Le Katanga grandeur nature
Musique, spectacles vivants, arts plastiques… La fière capitale du Katanga est sans conteste une cité de création artistique, connue pour cultiver ses talents. De tous les arts, c’est la musique qui reste le plus populaire et le plus prolifique. Lubumbashi s’est en effet très tôt distingué par sa production musicale propre, avec deux courants toujours en vogue dans ses quartiers populaires, en particulier dans la commune de la Kenya.
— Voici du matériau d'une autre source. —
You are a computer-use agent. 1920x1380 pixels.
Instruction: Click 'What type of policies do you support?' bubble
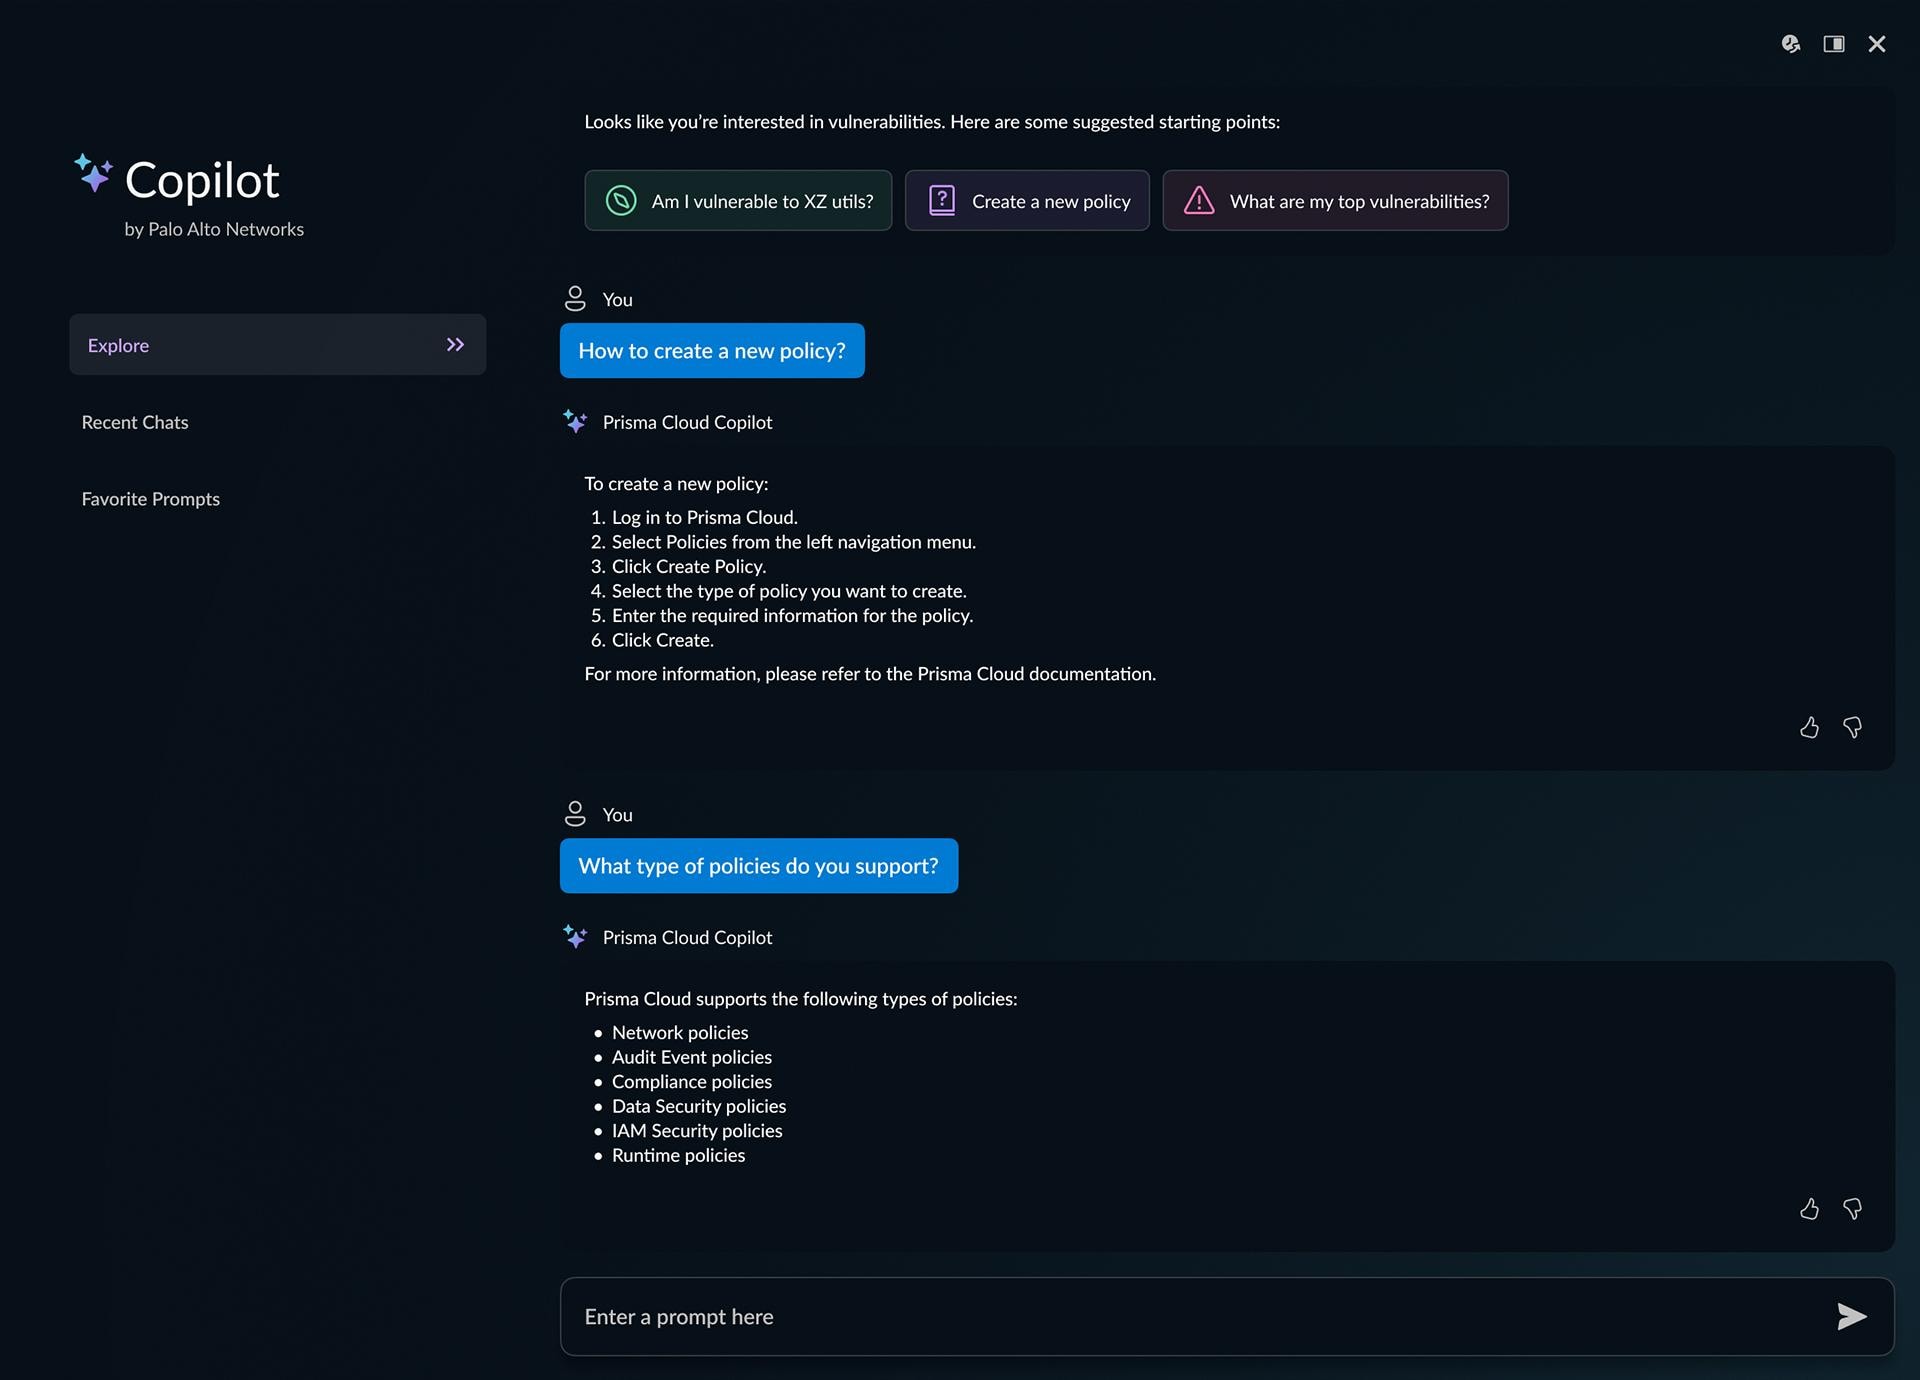[758, 866]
Le premier d’entre eux est le brakka, un rythme aux accents de jazz afro-américain. Originaire du sud du Katanga et du nord de la Zambie, il s’est affirmé à Lubumbashi dans les années 1950 avec le groupe Jecoke (Jeunes comiques de la Kenya), dont les stars d’alors étaient Édouard Masengo (dit Katiti) et Jean Bosco Mwenda wa Bayeke, qui chantaient, en swahili, le quotidien des ouvriers. Loin d’avoir disparu, le groupe compte toujours de nombreux fans.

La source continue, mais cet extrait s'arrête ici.